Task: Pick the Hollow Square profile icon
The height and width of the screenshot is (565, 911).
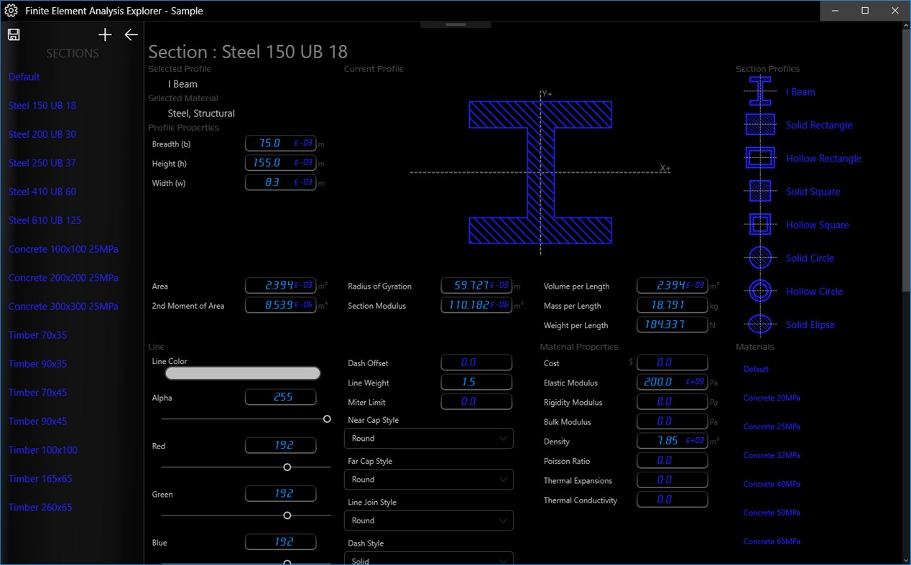Action: point(759,224)
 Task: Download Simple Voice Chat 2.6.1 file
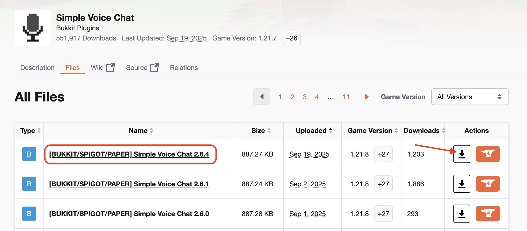[x=462, y=184]
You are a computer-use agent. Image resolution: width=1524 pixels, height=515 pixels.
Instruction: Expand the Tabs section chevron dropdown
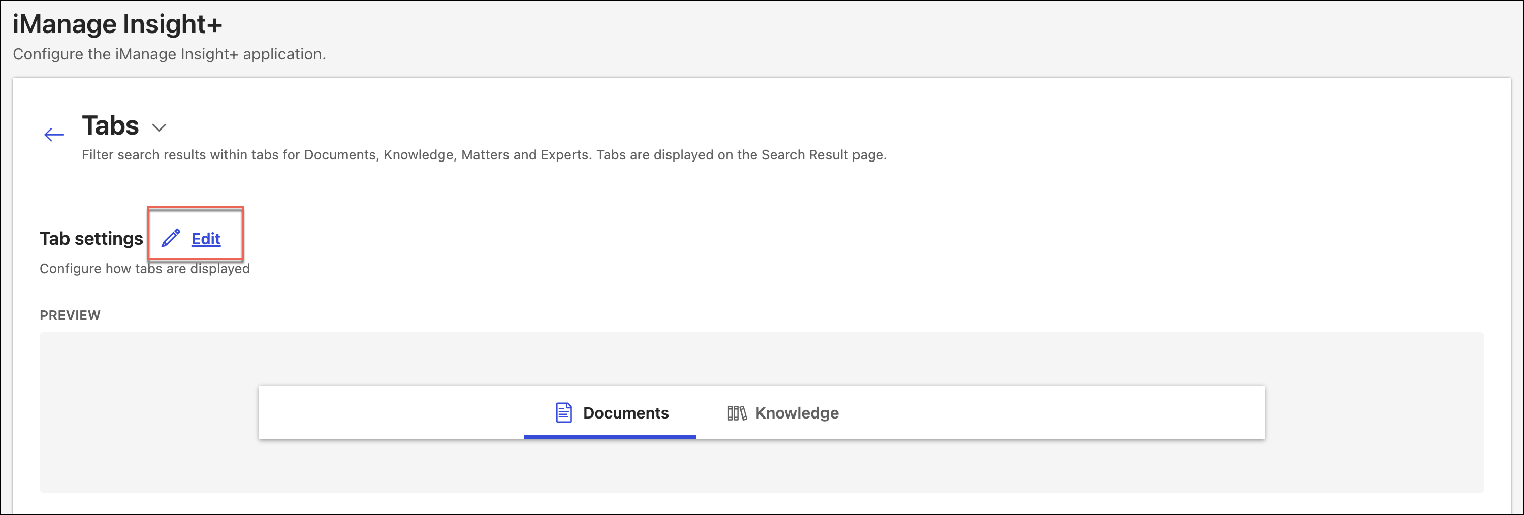click(159, 127)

### [REQUIREMENT]
Write out all of the rows above again, requests included, and shift every coordinate in the answers up by 141. Leave the pictures out.

### [THE REPLY]
Task: Pick the Hollow Square profile icon
The height and width of the screenshot is (565, 911).
Action: point(900,365)
 Task: Download Simple Voice Chat 2.6.1 file
[x=603, y=325]
You are a computer-use agent. Image resolution: width=1524 pixels, height=515 pixels.
Instruction: Expand the Tabs section chevron dropdown
click(300, 268)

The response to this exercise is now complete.